Feature Article of Wednesday, 26 September 2012

Columnist: Dondomeso-Soglo, Francis

Ministry Of Health/Ghana Health Service, Your High Indiscipline: Our Concern

“Nothing is more harmful to the service than the neglect of discipline; for it is discipline more than numbers that gives one army superiority over another” George Washington

Discipline is the quality of being able to behave and work in a controlled way which involves particular rules or standards. In other words, discipline is the practice of making people obey rules or standards of behaviour and meting out approved penalty or punishment to those who go against such rules. The 1992 Constitution of the Republic of Ghana in Article 190(1) provides for the establishment of the Ghana Health Service (GHS) to improve efficiency in health care delivery in Ghana.
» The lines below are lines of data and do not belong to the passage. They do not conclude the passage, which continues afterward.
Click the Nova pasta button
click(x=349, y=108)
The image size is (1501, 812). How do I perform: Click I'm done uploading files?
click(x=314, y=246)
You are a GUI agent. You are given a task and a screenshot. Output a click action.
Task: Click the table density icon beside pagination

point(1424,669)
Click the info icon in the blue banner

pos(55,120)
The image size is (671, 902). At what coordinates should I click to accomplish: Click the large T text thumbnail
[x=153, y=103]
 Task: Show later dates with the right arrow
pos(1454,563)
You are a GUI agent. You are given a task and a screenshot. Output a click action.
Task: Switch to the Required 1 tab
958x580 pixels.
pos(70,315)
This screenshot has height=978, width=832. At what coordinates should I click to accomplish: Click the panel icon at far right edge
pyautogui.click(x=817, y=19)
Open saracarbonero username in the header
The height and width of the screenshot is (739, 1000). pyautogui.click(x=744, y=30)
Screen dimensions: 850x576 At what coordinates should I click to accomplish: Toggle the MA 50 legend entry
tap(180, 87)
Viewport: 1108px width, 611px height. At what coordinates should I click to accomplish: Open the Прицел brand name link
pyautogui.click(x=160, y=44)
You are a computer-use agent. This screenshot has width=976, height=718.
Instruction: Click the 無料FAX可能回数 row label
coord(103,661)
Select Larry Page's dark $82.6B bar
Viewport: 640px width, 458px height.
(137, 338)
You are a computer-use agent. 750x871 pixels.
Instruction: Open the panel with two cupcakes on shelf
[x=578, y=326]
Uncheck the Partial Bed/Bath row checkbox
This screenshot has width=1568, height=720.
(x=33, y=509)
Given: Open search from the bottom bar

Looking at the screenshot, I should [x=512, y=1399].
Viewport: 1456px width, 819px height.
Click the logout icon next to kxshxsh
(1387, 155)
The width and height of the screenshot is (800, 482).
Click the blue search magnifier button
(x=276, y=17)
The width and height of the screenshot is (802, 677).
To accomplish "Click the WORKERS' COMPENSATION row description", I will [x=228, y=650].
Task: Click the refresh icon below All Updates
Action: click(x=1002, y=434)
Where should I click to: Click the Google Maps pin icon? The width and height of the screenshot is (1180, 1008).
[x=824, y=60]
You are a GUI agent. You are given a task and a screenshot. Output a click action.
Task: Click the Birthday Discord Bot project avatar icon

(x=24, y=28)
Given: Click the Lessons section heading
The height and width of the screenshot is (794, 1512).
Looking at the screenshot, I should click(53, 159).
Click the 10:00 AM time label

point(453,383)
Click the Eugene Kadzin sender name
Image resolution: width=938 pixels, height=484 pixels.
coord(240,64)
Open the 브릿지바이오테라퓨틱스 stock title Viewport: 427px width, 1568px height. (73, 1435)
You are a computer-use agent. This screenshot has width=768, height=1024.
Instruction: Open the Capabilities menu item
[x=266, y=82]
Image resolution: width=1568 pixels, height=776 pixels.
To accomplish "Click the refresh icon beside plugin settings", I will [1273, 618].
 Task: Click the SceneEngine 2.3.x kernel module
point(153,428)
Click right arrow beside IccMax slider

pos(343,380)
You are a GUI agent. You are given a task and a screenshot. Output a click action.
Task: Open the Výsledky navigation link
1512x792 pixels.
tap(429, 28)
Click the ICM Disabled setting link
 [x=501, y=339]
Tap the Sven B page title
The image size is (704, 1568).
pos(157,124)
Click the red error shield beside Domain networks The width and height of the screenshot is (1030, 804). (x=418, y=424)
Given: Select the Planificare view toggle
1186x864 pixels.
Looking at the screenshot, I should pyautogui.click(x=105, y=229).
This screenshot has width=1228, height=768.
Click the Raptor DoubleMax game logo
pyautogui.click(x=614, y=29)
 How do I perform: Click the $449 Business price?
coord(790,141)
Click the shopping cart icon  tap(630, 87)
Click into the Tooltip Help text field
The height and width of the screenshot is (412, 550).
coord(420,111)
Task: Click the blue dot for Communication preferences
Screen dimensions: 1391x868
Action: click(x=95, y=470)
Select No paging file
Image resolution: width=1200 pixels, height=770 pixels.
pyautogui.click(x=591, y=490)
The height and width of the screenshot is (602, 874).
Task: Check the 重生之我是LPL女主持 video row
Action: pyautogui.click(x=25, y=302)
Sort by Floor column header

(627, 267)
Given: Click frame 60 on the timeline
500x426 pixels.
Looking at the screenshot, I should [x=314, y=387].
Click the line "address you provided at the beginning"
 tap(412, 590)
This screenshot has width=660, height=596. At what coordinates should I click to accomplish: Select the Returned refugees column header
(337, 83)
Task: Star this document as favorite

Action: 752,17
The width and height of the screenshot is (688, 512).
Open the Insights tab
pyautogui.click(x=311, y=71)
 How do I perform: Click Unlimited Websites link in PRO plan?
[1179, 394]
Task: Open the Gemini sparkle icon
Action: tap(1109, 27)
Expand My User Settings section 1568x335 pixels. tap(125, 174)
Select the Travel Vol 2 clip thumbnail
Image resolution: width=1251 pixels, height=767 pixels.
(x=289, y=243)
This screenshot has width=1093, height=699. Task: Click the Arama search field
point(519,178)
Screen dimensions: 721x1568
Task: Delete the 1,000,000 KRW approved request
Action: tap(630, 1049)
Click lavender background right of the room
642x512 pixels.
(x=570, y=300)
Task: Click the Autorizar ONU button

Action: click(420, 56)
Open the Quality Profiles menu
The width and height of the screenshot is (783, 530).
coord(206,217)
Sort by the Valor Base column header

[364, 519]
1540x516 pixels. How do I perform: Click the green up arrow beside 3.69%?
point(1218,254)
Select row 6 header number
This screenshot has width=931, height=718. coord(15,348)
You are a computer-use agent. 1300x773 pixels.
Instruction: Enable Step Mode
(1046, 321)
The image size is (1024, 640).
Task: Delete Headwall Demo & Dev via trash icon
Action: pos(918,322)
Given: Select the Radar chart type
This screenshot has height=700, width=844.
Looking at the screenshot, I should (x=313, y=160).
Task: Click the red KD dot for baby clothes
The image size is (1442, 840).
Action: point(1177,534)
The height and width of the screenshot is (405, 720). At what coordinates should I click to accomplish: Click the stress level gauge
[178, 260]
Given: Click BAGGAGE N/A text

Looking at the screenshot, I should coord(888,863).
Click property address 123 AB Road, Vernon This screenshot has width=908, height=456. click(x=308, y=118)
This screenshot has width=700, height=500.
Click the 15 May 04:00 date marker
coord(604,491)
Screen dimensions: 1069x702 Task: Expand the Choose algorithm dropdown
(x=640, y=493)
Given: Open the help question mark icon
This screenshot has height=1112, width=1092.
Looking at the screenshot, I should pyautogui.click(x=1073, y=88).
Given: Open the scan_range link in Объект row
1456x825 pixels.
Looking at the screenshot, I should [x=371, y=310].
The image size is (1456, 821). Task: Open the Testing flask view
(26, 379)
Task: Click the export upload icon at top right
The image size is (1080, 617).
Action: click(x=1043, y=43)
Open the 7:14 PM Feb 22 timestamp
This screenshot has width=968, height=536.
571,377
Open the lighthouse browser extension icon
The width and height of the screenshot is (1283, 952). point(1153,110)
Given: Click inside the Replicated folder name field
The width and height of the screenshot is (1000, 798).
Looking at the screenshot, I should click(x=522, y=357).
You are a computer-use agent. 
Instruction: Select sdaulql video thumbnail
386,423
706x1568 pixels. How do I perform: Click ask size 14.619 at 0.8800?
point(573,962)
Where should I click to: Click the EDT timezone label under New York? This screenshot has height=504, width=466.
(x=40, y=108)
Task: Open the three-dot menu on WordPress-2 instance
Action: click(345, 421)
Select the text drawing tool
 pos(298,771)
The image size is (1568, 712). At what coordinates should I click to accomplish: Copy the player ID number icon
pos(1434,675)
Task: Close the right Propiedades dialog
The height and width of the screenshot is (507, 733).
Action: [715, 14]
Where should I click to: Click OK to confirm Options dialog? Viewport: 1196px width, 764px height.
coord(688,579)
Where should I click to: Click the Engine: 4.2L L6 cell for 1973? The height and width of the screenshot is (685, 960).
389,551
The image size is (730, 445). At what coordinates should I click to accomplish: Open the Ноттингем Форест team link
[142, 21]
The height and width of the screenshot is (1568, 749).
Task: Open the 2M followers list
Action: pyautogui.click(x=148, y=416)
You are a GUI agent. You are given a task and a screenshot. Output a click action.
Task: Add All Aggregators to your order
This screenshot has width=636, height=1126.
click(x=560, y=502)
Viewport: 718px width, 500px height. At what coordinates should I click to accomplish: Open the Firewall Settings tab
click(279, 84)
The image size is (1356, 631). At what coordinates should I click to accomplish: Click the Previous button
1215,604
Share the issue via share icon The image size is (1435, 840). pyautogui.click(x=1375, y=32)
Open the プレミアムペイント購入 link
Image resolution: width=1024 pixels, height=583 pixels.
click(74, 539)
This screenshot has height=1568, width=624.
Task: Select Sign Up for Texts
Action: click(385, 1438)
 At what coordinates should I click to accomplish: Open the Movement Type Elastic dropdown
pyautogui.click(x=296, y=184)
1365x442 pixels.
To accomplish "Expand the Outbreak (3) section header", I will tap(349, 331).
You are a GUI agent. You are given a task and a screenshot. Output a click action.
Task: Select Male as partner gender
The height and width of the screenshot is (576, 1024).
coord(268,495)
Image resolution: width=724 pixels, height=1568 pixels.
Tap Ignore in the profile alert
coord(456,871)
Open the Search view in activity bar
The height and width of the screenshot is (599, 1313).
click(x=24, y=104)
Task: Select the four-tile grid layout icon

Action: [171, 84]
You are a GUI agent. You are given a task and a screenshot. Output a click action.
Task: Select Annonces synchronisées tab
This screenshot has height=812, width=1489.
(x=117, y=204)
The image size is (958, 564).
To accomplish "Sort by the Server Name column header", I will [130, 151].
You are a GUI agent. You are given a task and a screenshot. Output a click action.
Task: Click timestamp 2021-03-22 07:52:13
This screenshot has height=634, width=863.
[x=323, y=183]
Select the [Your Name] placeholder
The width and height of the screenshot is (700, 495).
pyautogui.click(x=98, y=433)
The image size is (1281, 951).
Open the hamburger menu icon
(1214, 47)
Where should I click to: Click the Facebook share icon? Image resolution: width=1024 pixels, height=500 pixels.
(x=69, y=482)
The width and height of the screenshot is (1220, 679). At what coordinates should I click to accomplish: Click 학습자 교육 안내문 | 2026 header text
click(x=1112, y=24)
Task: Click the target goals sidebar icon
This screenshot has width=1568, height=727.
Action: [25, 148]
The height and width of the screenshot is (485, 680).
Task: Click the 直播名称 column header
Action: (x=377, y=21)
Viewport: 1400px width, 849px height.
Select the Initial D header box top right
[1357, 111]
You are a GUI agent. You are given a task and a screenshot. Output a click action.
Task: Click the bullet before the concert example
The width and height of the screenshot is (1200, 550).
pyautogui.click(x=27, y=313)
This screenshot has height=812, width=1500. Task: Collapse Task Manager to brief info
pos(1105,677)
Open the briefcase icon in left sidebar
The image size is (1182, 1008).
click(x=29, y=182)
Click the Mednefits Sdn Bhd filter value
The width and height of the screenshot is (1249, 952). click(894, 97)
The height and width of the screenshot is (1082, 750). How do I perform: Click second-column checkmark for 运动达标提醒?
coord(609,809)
Pursuant to that, the Ghana Health Service and Teaching Hospitals Act, Act 525 of 1996 was enacted to pave way for the establishment of the Ghana Health Service (GHS) and the Teaching Hospitals (THs) as major implementing arms of the public health service in the country. The GHS was officially launched in 2003. Other subsidiary instruments and regulations passed to improve efficiency and discipline by the GHS include the Code of Conduct and Disciplinary Procedures (2003), the Code of Ethics (2003), the Patient Charter (2003), the Employee Handbook (2008), Handbook on Customer Care (2009) etc. But has the Ministry of Health/Ghana Health Service been able to stem the tide of indiscipline with these regulations and instruments? Consistent with the general practice in Ghana, GHS is very good at making excellent rules and regulations but very weak at enforcing them. If as little as twenty percent (20%) of all these rules were enforced rigidly as intended by their framers, the country would have been experiencing some modicum of discipline in the Service.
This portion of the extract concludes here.